WHAT IS REQUIRED =
Return the lines of the items below as a JSON list of strings, one string per line, with blank lines omitted.

RECORD EXCERPTS =
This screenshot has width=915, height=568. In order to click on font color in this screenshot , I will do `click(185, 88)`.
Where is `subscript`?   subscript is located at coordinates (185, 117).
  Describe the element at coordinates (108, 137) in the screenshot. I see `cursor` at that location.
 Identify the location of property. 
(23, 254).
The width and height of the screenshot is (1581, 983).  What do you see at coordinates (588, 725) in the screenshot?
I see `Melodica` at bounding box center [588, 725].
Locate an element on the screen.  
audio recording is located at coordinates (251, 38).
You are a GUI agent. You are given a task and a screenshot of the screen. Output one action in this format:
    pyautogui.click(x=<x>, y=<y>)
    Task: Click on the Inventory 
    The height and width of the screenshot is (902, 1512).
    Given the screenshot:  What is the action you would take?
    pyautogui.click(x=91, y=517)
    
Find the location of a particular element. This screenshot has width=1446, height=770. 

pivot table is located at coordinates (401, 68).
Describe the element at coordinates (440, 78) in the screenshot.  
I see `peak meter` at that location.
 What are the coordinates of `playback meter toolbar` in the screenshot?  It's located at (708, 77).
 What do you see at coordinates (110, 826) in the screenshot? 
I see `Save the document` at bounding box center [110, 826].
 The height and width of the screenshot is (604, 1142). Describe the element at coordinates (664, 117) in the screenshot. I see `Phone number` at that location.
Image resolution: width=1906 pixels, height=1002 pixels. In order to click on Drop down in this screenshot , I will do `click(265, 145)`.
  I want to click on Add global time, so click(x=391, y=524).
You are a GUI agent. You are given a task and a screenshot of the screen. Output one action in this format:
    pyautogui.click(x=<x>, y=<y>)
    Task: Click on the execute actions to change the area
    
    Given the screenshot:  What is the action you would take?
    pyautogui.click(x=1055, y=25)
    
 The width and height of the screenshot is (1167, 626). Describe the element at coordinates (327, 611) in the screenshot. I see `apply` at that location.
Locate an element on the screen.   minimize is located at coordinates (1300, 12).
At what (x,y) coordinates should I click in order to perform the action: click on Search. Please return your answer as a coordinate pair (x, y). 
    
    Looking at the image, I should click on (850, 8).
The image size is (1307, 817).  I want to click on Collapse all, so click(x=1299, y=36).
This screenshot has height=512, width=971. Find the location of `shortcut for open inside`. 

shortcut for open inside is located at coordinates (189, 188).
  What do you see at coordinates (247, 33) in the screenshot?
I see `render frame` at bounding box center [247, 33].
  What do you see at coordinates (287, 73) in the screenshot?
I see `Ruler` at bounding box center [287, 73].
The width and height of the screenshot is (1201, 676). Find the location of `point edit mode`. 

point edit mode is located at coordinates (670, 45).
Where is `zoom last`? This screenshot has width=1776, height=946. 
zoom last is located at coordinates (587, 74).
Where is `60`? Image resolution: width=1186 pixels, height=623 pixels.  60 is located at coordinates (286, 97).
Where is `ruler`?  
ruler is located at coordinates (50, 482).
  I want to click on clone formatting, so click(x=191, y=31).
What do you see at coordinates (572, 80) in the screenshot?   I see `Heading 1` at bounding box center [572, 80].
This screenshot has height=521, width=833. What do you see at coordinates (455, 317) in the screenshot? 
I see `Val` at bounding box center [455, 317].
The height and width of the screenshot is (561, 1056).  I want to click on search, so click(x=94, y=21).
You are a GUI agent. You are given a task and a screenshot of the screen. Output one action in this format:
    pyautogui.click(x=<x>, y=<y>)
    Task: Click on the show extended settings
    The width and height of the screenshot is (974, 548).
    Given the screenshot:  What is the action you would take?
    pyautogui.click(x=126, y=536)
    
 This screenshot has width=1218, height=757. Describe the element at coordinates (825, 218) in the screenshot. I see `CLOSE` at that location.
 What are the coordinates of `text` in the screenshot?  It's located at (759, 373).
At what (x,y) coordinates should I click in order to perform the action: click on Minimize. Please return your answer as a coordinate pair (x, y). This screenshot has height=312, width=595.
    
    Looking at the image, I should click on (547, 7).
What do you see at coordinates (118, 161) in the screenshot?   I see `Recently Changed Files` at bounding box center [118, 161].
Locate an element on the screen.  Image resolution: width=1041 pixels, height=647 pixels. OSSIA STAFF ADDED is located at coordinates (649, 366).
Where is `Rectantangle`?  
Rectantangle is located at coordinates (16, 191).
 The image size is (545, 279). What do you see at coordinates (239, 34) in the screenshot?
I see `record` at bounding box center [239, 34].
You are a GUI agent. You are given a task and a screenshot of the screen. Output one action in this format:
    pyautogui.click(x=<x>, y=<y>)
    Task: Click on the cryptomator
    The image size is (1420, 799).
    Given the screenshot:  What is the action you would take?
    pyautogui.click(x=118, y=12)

WRITTEN ANSWER =
[
  "This screenshot has width=915, height=568. In order to click on font color in this screenshot , I will do `click(185, 88)`.",
  "Where is `subscript`?   subscript is located at coordinates (185, 117).",
  "  Describe the element at coordinates (108, 137) in the screenshot. I see `cursor` at that location.",
  " Identify the location of property. ",
  "(23, 254).",
  "The width and height of the screenshot is (1581, 983).  What do you see at coordinates (588, 725) in the screenshot?",
  "I see `Melodica` at bounding box center [588, 725].",
  "Locate an element on the screen.  ",
  "audio recording is located at coordinates (251, 38).",
  "You are a GUI agent. You are given a task and a screenshot of the screen. Output one action in this format:",
  "    pyautogui.click(x=<x>, y=<y>)",
  "    Task: Click on the Inventory ",
  "    The height and width of the screenshot is (902, 1512).",
  "    Given the screenshot:  What is the action you would take?",
  "    pyautogui.click(x=91, y=517)",
  "Find the location of a particular element. This screenshot has width=1446, height=770. ",
  "pivot table is located at coordinates (401, 68).",
  "Describe the element at coordinates (440, 78) in the screenshot.  ",
  "I see `peak meter` at that location.",
  " What are the coordinates of `playback meter toolbar` in the screenshot?  It's located at (708, 77).",
  " What do you see at coordinates (110, 826) in the screenshot? ",
  "I see `Save the document` at bounding box center [110, 826].",
  " The height and width of the screenshot is (604, 1142). Describe the element at coordinates (664, 117) in the screenshot. I see `Phone number` at that location.",
  "Image resolution: width=1906 pixels, height=1002 pixels. In order to click on Drop down in this screenshot , I will do `click(265, 145)`.",
  "  I want to click on Add global time, so click(x=391, y=524).",
  "You are a GUI agent. You are given a task and a screenshot of the screen. Output one action in this format:",
  "    pyautogui.click(x=<x>, y=<y>)",
  "    Task: Click on the execute actions to change the area",
  "    Given the screenshot:  What is the action you would take?",
  "    pyautogui.click(x=1055, y=25)",
  " The width and height of the screenshot is (1167, 626). Describe the element at coordinates (327, 611) in the screenshot. I see `apply` at that location.",
  "Locate an element on the screen.   minimize is located at coordinates (1300, 12).",
  "At what (x,y) coordinates should I click in order to perform the action: click on Search. Please return your answer as a coordinate pair (x, y). ",
  "    Looking at the image, I should click on (850, 8).",
  "The image size is (1307, 817).  I want to click on Collapse all, so click(x=1299, y=36).",
  "This screenshot has height=512, width=971. Find the location of `shortcut for open inside`. ",
  "shortcut for open inside is located at coordinates (189, 188).",
  "  What do you see at coordinates (247, 33) in the screenshot?",
  "I see `render frame` at bounding box center [247, 33].",
  "  What do you see at coordinates (287, 73) in the screenshot?",
  "I see `Ruler` at bounding box center [287, 73].",
  "The width and height of the screenshot is (1201, 676). Find the location of `point edit mode`. ",
  "point edit mode is located at coordinates (670, 45).",
  "Where is `zoom last`? This screenshot has width=1776, height=946. ",
  "zoom last is located at coordinates (587, 74).",
  "Where is `60`? Image resolution: width=1186 pixels, height=623 pixels.  60 is located at coordinates (286, 97).",
  "Where is `ruler`?  ",
  "ruler is located at coordinates (50, 482).",
  "  I want to click on clone formatting, so click(x=191, y=31).",
  "What do you see at coordinates (572, 80) in the screenshot?   I see `Heading 1` at bounding box center [572, 80].",
  "This screenshot has height=521, width=833. What do you see at coordinates (455, 317) in the screenshot? ",
  "I see `Val` at bounding box center [455, 317].",
  "The height and width of the screenshot is (561, 1056).  I want to click on search, so click(x=94, y=21).",
  "You are a GUI agent. You are given a task and a screenshot of the screen. Output one action in this format:",
  "    pyautogui.click(x=<x>, y=<y>)",
  "    Task: Click on the show extended settings",
  "    The width and height of the screenshot is (974, 548).",
  "    Given the screenshot:  What is the action you would take?",
  "    pyautogui.click(x=126, y=536)",
  " This screenshot has width=1218, height=757. Describe the element at coordinates (825, 218) in the screenshot. I see `CLOSE` at that location.",
  " What are the coordinates of `text` in the screenshot?  It's located at (759, 373).",
  "At what (x,y) coordinates should I click in order to perform the action: click on Minimize. Please return your answer as a coordinate pair (x, y). This screenshot has height=312, width=595.",
  "    Looking at the image, I should click on (547, 7).",
  "What do you see at coordinates (118, 161) in the screenshot?   I see `Recently Changed Files` at bounding box center [118, 161].",
  "Locate an element on the screen.  Image resolution: width=1041 pixels, height=647 pixels. OSSIA STAFF ADDED is located at coordinates (649, 366).",
  "Where is `Rectantangle`?  ",
  "Rectantangle is located at coordinates (16, 191).",
  " The image size is (545, 279). What do you see at coordinates (239, 34) in the screenshot?",
  "I see `record` at bounding box center [239, 34].",
  "You are a GUI agent. You are given a task and a screenshot of the screen. Output one action in this format:",
  "    pyautogui.click(x=<x>, y=<y>)",
  "    Task: Click on the cryptomator",
  "    The image size is (1420, 799).",
  "    Given the screenshot:  What is the action you would take?",
  "    pyautogui.click(x=118, y=12)"
]